Exercise instructions:
Retype the listing below, keeping every line the same.

_ _ _ _

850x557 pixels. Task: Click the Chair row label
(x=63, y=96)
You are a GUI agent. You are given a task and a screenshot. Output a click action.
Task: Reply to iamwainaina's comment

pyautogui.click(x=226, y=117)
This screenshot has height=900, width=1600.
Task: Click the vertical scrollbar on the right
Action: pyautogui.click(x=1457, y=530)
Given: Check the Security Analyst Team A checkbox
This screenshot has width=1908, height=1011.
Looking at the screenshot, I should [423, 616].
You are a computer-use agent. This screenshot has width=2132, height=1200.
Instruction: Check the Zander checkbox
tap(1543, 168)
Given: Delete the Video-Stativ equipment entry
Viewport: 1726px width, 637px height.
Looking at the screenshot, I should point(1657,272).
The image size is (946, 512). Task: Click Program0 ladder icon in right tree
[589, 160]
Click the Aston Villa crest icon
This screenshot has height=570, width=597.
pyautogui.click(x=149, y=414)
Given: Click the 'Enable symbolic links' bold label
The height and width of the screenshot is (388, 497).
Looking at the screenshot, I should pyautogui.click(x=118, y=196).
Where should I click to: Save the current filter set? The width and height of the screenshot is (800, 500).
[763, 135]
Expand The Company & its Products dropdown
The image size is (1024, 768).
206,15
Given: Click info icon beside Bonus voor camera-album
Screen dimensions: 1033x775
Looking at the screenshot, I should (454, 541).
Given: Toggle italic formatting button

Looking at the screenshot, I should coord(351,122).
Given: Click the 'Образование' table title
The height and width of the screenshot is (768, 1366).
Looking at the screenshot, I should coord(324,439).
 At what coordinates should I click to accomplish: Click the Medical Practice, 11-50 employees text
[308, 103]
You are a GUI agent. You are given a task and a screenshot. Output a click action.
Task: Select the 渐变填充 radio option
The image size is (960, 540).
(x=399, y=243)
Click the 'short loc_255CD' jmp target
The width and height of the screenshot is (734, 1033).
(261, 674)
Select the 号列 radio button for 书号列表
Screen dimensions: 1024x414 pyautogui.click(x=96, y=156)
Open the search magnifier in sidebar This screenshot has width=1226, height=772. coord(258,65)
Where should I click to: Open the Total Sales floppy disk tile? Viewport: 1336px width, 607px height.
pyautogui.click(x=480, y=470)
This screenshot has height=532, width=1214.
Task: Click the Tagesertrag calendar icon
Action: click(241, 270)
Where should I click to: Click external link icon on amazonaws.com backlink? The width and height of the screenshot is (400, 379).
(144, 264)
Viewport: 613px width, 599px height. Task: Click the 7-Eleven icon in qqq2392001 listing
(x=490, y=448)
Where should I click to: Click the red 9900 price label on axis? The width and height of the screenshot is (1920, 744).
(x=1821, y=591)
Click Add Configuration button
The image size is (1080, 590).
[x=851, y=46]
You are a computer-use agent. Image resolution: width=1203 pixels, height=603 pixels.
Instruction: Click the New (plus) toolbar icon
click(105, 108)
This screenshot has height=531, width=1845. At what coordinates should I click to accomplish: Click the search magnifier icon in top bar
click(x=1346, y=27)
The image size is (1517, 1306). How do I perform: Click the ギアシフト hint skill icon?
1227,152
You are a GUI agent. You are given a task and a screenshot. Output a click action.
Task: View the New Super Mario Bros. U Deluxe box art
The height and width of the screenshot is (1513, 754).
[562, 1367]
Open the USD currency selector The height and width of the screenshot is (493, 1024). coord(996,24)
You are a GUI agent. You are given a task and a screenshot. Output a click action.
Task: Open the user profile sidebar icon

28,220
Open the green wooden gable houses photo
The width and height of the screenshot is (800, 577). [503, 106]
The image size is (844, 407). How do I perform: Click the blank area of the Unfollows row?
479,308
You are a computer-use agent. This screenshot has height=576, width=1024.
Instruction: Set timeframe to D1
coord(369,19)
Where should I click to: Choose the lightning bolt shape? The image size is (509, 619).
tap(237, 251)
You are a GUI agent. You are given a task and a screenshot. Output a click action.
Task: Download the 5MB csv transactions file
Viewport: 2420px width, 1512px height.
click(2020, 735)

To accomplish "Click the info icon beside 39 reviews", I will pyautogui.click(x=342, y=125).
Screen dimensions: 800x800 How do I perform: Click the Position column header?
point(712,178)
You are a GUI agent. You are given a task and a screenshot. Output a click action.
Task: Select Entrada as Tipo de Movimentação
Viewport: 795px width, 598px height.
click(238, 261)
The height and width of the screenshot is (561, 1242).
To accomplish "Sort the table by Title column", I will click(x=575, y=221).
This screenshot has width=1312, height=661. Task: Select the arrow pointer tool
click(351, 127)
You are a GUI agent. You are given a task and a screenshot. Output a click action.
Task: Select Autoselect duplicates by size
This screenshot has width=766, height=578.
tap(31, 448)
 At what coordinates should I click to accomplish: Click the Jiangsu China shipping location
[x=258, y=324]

_ _ _ _

Written solution:
850x557 pixels. Task: Click the Chair row label
(x=63, y=96)
You are a GUI agent. You are given a task and a screenshot. Output a click action.
Task: Reply to iamwainaina's comment

pyautogui.click(x=226, y=117)
This screenshot has height=900, width=1600.
Task: Click the vertical scrollbar on the right
Action: pyautogui.click(x=1457, y=530)
Given: Check the Security Analyst Team A checkbox
This screenshot has width=1908, height=1011.
Looking at the screenshot, I should [423, 616].
You are a computer-use agent. This screenshot has width=2132, height=1200.
Instruction: Check the Zander checkbox
tap(1543, 168)
Given: Delete the Video-Stativ equipment entry
Viewport: 1726px width, 637px height.
Looking at the screenshot, I should point(1657,272).
The image size is (946, 512). Task: Click Program0 ladder icon in right tree
[589, 160]
Click the Aston Villa crest icon
This screenshot has height=570, width=597.
pyautogui.click(x=149, y=414)
Given: Click the 'Enable symbolic links' bold label
The height and width of the screenshot is (388, 497).
Looking at the screenshot, I should pyautogui.click(x=118, y=196).
Where should I click to: Save the current filter set? The width and height of the screenshot is (800, 500).
[763, 135]
Expand The Company & its Products dropdown
The image size is (1024, 768).
206,15
Given: Click info icon beside Bonus voor camera-album
Screen dimensions: 1033x775
Looking at the screenshot, I should (454, 541).
Given: Toggle italic formatting button

Looking at the screenshot, I should coord(351,122).
Given: Click the 'Образование' table title
The height and width of the screenshot is (768, 1366).
Looking at the screenshot, I should coord(324,439).
 At what coordinates should I click to accomplish: Click the Medical Practice, 11-50 employees text
[308, 103]
You are a GUI agent. You are given a task and a screenshot. Output a click action.
Task: Select the 渐变填充 radio option
The image size is (960, 540).
(x=399, y=243)
Click the 'short loc_255CD' jmp target
The width and height of the screenshot is (734, 1033).
(261, 674)
Select the 号列 radio button for 书号列表
Screen dimensions: 1024x414 pyautogui.click(x=96, y=156)
Open the search magnifier in sidebar This screenshot has width=1226, height=772. coord(258,65)
Where should I click to: Open the Total Sales floppy disk tile? Viewport: 1336px width, 607px height.
pyautogui.click(x=480, y=470)
This screenshot has height=532, width=1214.
Task: Click the Tagesertrag calendar icon
Action: click(241, 270)
Where should I click to: Click external link icon on amazonaws.com backlink? The width and height of the screenshot is (400, 379).
(144, 264)
Viewport: 613px width, 599px height. Task: Click the 7-Eleven icon in qqq2392001 listing
(x=490, y=448)
Where should I click to: Click the red 9900 price label on axis? The width and height of the screenshot is (1920, 744).
(x=1821, y=591)
Click Add Configuration button
The image size is (1080, 590).
[x=851, y=46]
You are a computer-use agent. Image resolution: width=1203 pixels, height=603 pixels.
Instruction: Click the New (plus) toolbar icon
click(105, 108)
This screenshot has height=531, width=1845. At what coordinates should I click to accomplish: Click the search magnifier icon in top bar
click(x=1346, y=27)
The image size is (1517, 1306). How do I perform: Click the ギアシフト hint skill icon?
1227,152
You are a GUI agent. You are given a task and a screenshot. Output a click action.
Task: View the New Super Mario Bros. U Deluxe box art
The height and width of the screenshot is (1513, 754).
[562, 1367]
Open the USD currency selector The height and width of the screenshot is (493, 1024). coord(996,24)
You are a GUI agent. You are given a task and a screenshot. Output a click action.
Task: Open the user profile sidebar icon

28,220
Open the green wooden gable houses photo
The width and height of the screenshot is (800, 577). [503, 106]
The image size is (844, 407). How do I perform: Click the blank area of the Unfollows row?
479,308
You are a computer-use agent. This screenshot has height=576, width=1024.
Instruction: Set timeframe to D1
coord(369,19)
Where should I click to: Choose the lightning bolt shape? The image size is (509, 619).
tap(237, 251)
You are a GUI agent. You are given a task and a screenshot. Output a click action.
Task: Download the 5MB csv transactions file
Viewport: 2420px width, 1512px height.
click(2020, 735)

To accomplish "Click the info icon beside 39 reviews", I will pyautogui.click(x=342, y=125).
Screen dimensions: 800x800 How do I perform: Click the Position column header?
point(712,178)
You are a GUI agent. You are given a task and a screenshot. Output a click action.
Task: Select Entrada as Tipo de Movimentação
Viewport: 795px width, 598px height.
click(238, 261)
The height and width of the screenshot is (561, 1242).
To accomplish "Sort the table by Title column", I will click(x=575, y=221).
This screenshot has width=1312, height=661. Task: Select the arrow pointer tool
click(351, 127)
You are a GUI agent. You are given a task and a screenshot. Output a click action.
Task: Select Autoselect duplicates by size
This screenshot has width=766, height=578.
tap(31, 448)
 At what coordinates should I click to accomplish: Click the Jiangsu China shipping location
[x=258, y=324]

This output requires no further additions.